Segundo a reportagem, cerca de R$ 32 bilhões transitaram pelas contas da Amprev entre fevereiro de 2025 e fevereiro de 2026 — sendo R$ 16 bilhões em entradas e R$ 16 bilhões em saídas. O volume chamou atenção por superar, com folga, o faturamento anual do fundo, estimado em aproximadamente R$ 2 bilhões.
De acordo com o Coaf, há suspeita de que terceiros possam ter utilizado a estrutura da previdência estadual para realizar operações com objetivo de sonegação fiscal. Embora a Amprev seja imune à tributação, a hipótese levantada é de que recursos externos tenham sido movimentados por meio do fundo para driblar o pagamento de impostos.
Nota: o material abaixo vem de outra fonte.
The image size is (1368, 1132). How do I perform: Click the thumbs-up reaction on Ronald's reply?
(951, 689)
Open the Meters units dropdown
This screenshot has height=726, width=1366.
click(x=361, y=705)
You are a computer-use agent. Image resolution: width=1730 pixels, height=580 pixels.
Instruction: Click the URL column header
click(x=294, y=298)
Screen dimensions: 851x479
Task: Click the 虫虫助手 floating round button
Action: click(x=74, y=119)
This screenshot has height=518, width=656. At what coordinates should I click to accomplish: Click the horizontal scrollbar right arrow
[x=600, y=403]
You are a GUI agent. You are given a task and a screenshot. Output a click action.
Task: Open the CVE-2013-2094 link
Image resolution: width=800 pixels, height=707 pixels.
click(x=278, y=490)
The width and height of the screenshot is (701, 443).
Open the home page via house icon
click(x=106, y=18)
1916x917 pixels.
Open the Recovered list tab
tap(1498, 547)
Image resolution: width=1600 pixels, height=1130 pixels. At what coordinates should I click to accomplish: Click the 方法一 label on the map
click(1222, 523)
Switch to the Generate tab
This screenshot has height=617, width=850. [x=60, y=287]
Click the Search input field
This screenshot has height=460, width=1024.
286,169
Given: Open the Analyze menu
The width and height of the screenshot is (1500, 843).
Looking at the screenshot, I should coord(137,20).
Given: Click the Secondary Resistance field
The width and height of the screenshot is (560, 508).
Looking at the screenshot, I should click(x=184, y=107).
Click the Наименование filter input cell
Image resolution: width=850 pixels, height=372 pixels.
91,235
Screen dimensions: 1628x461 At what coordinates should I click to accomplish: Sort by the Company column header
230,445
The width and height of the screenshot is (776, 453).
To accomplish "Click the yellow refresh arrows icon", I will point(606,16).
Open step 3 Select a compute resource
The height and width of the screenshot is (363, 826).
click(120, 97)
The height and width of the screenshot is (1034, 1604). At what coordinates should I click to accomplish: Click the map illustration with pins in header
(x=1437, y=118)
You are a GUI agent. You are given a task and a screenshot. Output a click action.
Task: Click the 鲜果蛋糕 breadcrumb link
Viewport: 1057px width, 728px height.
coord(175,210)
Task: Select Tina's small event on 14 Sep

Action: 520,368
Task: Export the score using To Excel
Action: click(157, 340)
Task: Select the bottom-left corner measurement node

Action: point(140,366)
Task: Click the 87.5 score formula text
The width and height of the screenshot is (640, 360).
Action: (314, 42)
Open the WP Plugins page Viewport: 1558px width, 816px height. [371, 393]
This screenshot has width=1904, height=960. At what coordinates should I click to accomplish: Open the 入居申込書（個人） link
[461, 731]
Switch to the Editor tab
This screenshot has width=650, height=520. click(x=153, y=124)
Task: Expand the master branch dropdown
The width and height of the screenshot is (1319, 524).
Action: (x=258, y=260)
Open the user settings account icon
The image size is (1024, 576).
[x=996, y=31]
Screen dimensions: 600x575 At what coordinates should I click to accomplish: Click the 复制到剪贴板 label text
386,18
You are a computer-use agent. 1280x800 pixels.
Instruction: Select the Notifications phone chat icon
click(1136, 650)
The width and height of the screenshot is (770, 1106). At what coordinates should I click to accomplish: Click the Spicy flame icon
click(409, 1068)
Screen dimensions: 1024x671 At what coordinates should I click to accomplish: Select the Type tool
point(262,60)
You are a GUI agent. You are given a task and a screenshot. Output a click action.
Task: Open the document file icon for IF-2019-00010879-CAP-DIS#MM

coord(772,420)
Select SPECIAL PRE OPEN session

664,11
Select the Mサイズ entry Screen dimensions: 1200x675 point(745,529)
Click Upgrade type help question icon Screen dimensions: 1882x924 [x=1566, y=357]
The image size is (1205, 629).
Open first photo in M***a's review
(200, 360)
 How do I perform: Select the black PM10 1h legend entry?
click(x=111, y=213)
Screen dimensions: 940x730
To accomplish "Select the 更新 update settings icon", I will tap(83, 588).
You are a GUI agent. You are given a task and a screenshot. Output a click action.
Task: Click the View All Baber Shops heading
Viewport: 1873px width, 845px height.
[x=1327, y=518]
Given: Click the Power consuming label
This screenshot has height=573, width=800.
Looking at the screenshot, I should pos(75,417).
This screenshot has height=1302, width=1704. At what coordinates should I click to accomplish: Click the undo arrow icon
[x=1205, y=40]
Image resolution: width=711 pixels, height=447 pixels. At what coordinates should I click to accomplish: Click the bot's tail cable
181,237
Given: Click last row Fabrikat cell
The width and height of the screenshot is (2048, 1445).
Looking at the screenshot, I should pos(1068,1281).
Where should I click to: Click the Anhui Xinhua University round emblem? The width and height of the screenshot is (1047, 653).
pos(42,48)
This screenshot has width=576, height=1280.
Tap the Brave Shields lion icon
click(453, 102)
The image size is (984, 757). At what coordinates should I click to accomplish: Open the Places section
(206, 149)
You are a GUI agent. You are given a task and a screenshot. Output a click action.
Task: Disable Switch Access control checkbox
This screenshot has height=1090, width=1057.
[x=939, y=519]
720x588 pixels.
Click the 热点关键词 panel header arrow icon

O relatório, no entanto, não detalha quais mecanismos teriam sido utilizados no suposto esquema. Documentos do Coaf servem para identificar indícios de crimes financeiros e podem embasar investigações por órgãos como Polícia Federal e Ministério Público.
Alertas ignorados
A análise também indica que a Amprev realizou repasses ao Banco Master mesmo após recomendações do Ministério da Previdência para revisão desse tipo de investimento.
Entre 2025 e 2026, o fundo enviou cerca de R$ 2,1 milhões ao banco. Além disso, já havia investido R$ 400 milhões em letras financeiras da instituição, modalidade que não conta com garantia do Fundo Garantidor de Créditos (FGC) e é considerada de maior risco.
Auditorias federais já haviam alertado sobre o aumento da exposição de fundos previdenciários a ativos desse tipo. Em 2025, o governo federal alterou as regras e reduziu o limite de aplicações em instituições desse porte de 20% para 2,5%. No caso do Amapá, esse percentual chegou a cerca de 5%.
Operação da PF
A Amprev foi alvo de uma operação da Polícia Federal em fevereiro deste ano, que investigou possíveis irregularidades na gestão dos recursos de aposentados e pensionistas.
Após a ação, o então presidente do órgão, Jocildo Silva Lemos, deixou o cargo. Ele havia sido indicado pelo presidente do Senado, Davi Alcolumbre. Para a função, foi nomeada a ex-secretária de Saúde do Estado, Nair Mota Dias.
A defesa de Jocildo informou que aguarda os relatórios da Polícia Federal sobre as buscas e apreensões realizadas no âmbito da investigação.
O que diz a Amprev
Em nota, a Amprev afirmou que todas as movimentações financeiras ocorreram dentro das normas legais e que não movimenta recursos de terceiros.
O órgão também destacou que administra fluxos elevados de recursos devido à arrecadação de contribuições e pagamento de benefícios, o que explicaria os altos volumes registrados. Segundo a autarquia, os recursos têm natureza pública e são destinados exclusivamente à sustentabilidade do regime previdenciário dos servidores do Estado.